La Providencia ha hecho que la niebla haya desaparecido por completo. Hace un hermoso, fresco y soleado día de otoño, y el mundo está tan lleno de luz que se diría que la noche no existe. Gastón marcha a mi lado a lomos de Alegre, nuestro palafrén, pues él no posee ninguna cabalgadura. A decir verdad- apenas posee nada, aparte de su inteligencia y su hermosura: es casi tan pobre como un fraile mendicante. Pero le miro y mi cuerpo se convierte en agua, como la escarcha que el sol funde en las mañanas. Mis emociones y mis deseos son líquidos. Soy una lágrima de gozo.

Nyneve y yo vamos vestidas de hombre. Es más seguro, me siento más cómoda y, además, quiero buscar alguna encomienda que cumplir, pues desearía ayudar a Gastón con algo de dinero, para que pueda pagar a su maestro. Nyneve tuerce el gesto; sigue sin gustarle mi alquimista. Pero le soporta, porque me quiere. Supongo que, después de tantos años estando las dos solas, se siente un poco extraña ahora que somos tres.
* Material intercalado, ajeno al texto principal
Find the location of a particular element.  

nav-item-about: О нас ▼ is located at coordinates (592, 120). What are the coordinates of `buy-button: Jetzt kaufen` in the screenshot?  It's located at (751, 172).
Hace varios días que salimos de la posada. Vamos a buena marcha; sin querer, me descubro azuzando a mi bridón, como si con ello pudiera aguijonear las espaldas del tiempo. Ansío que el sol corra, que llegue la noche, que la jornada acabe; entonces empieza para mí la verdadera vida, en los calientes brazos de Gascón. Apenas duermo, pero me siento más despierta y descansada que nunca. Es un prodigio.